Düsseldorf. In diesem Jahr fällt der erste Mai auf einen Samstag, die Geschäfte bleiben geschlossen. Den Wochenendeinkauf werden deshalb viele Düsseldorfer auf den Freitag verschieben.

Da ist es praktisch, dass auch einige der Düsseldorfer Samstagsmärkte auf Samstag vorverlegt werden. Die Wochenmärkte am Hermannplatz, am Fürstenplatz und am Hülsmeyerplatz sind am Freitag zu den gewohnten Zeiten da. Die Wochenmärkte in anderen Stadtteilen fallen hingegen aus.

Backwaren,Pflanzen und Trödel kann man auch am Samstag kaufen

Ähnlich ist es bei den Trödelmärkten. Auf dem Aachener Platz herrscht am Samstag Ruhe. Wer trotzdem nicht auf einen Bummel über den Trödelmarkt verzichten möchte, kann von 11-18 Uhr in Mörsenbroich den Trödelmarkt am Vogelsanger Weg besuchen.

Auch im Handel gibt es Ausnahmen: "Geschäfte für Pflanzen, Backwaren und Zeitschriften dürfen fünf Stunden öffnen. Die Öffnungszeiten können sie selbst festlegen, müssen diese aber vorher ausschildern", erklärt Christian Holz vom Gewerbeamt.

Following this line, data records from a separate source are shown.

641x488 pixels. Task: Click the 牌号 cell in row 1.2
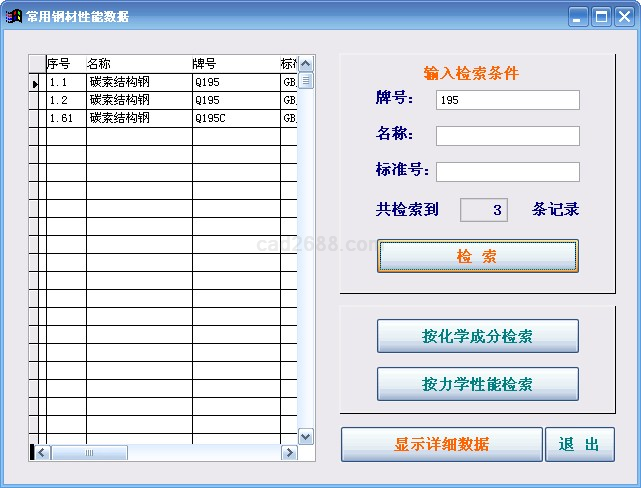[235, 100]
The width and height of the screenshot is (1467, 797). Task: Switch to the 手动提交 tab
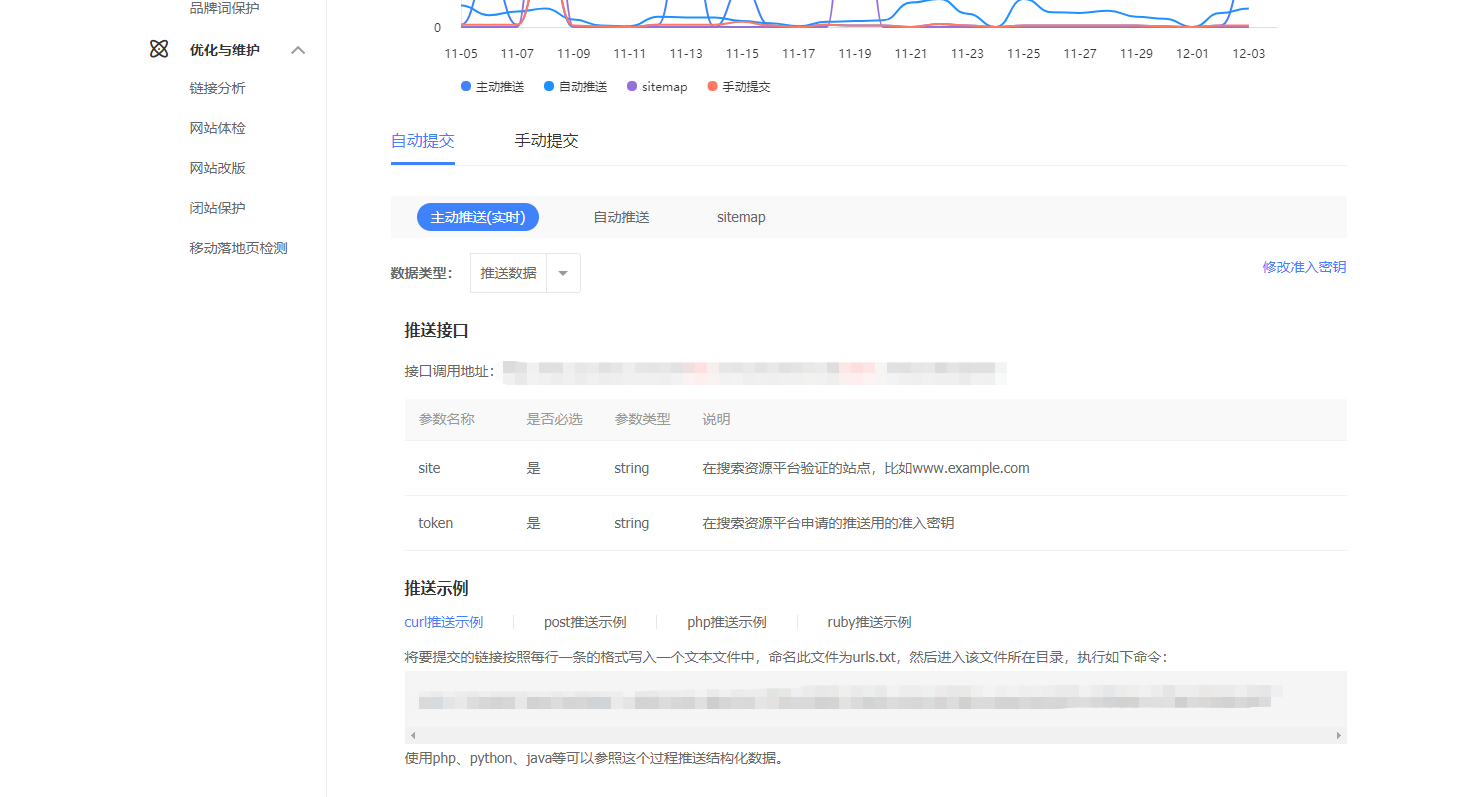click(x=546, y=141)
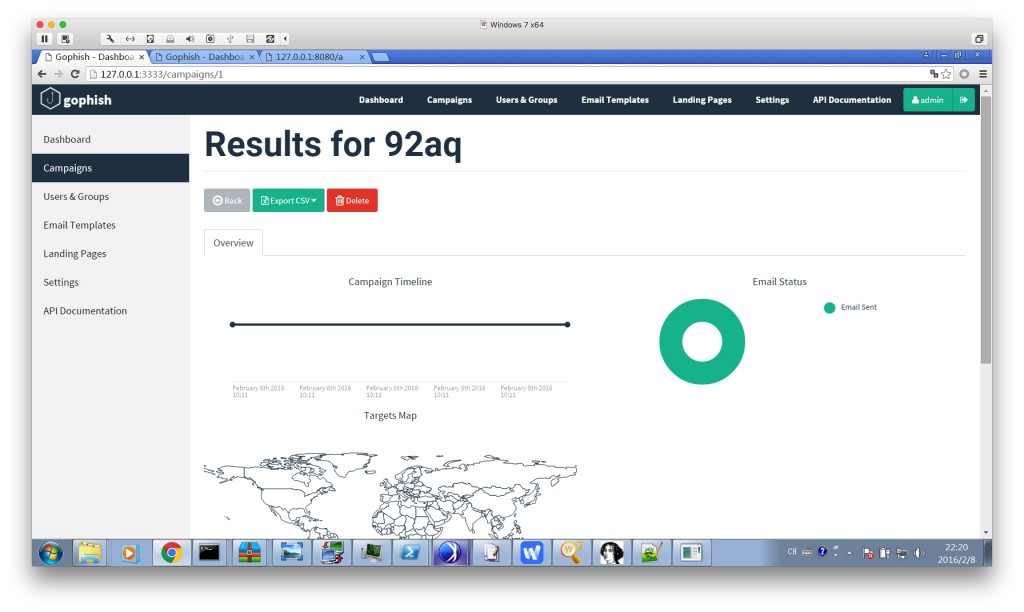
Task: Pause the virtual machine
Action: click(x=45, y=39)
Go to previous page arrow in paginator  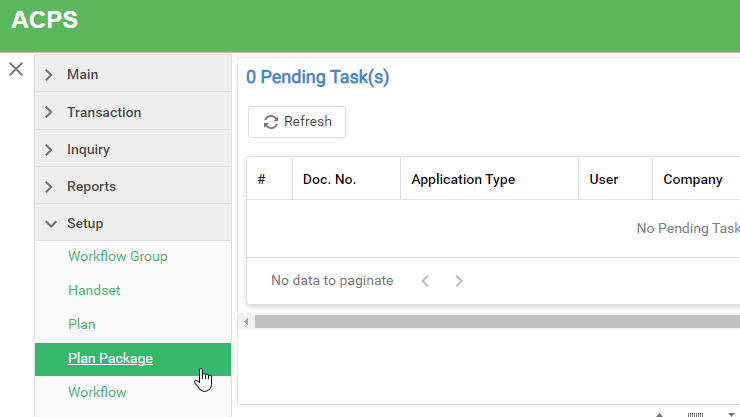click(425, 281)
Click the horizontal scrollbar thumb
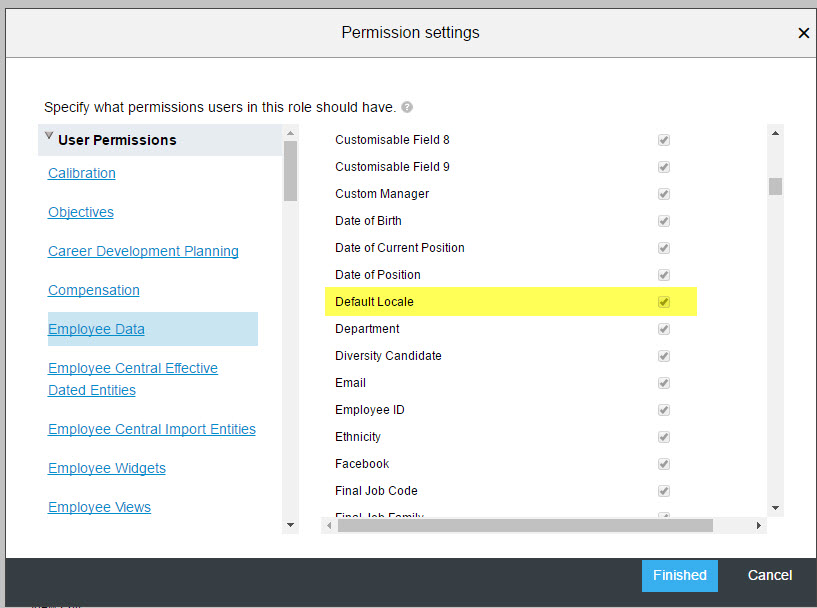817x608 pixels. coord(525,526)
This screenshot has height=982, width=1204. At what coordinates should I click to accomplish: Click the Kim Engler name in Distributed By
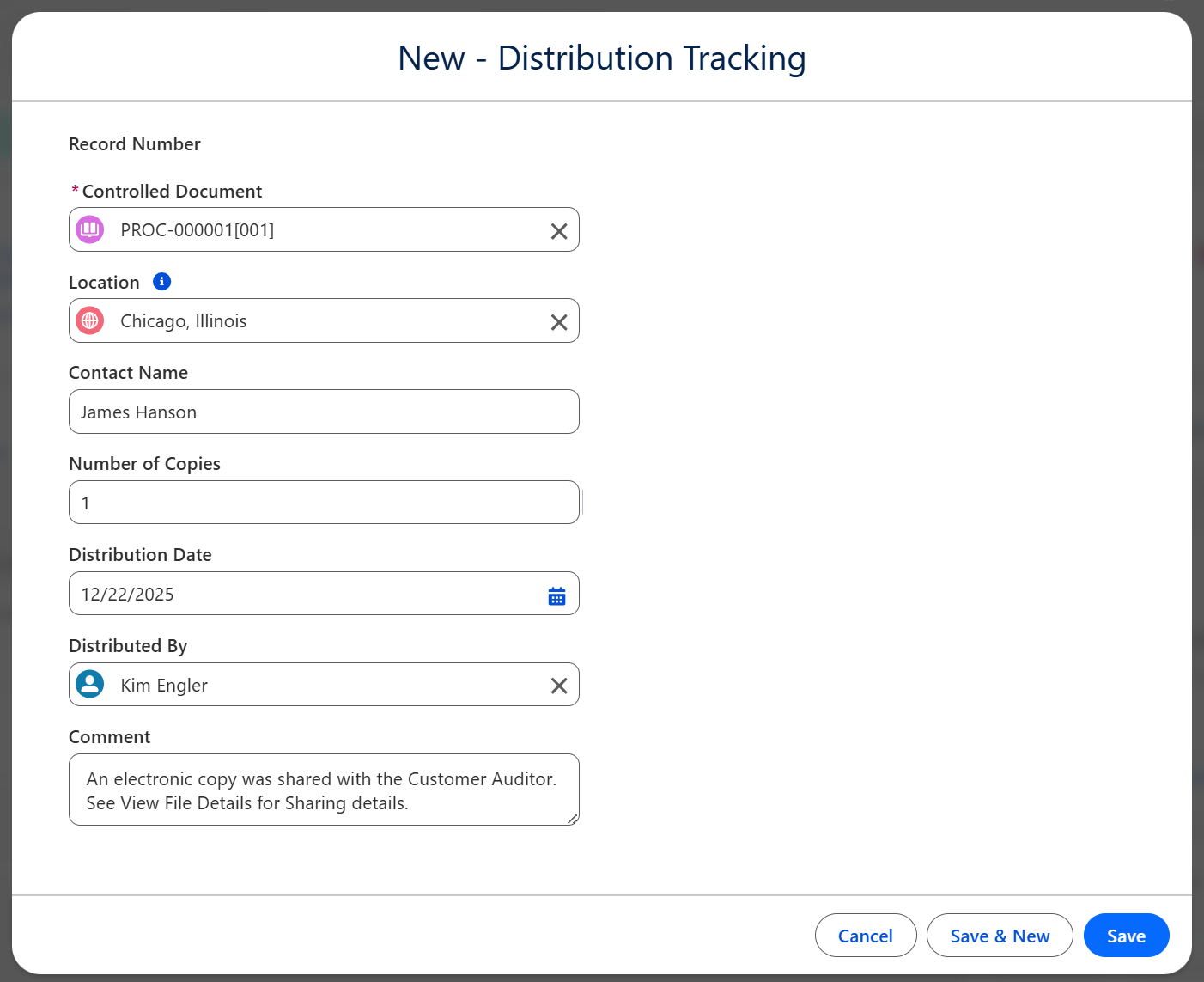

In den Hallenbädern läuft der Betrieb fast ganz normal weiter. Nur in Unterrath greifen die Feiertagsöffnungszeiten, hier kann man von 9 bis 18 Uhr schwimmen und saunieren. Außerdem startet am 1. Mai die Badesaison am Unterbacher See. Die Strändbäder sind von 9 bis 20 Uhr geöffnet.

Die Mehrzahl der Düsseldorfer Museen bleibt dagegen geschlossen. Ausnahmen bilden das NRW-Forum, Schloss Benrath, die Kunsthalle, das museum kunst palast, KIT, K21 und die Akademie-Galerie. Hier gelten die Sonntagsöffnungszeiten.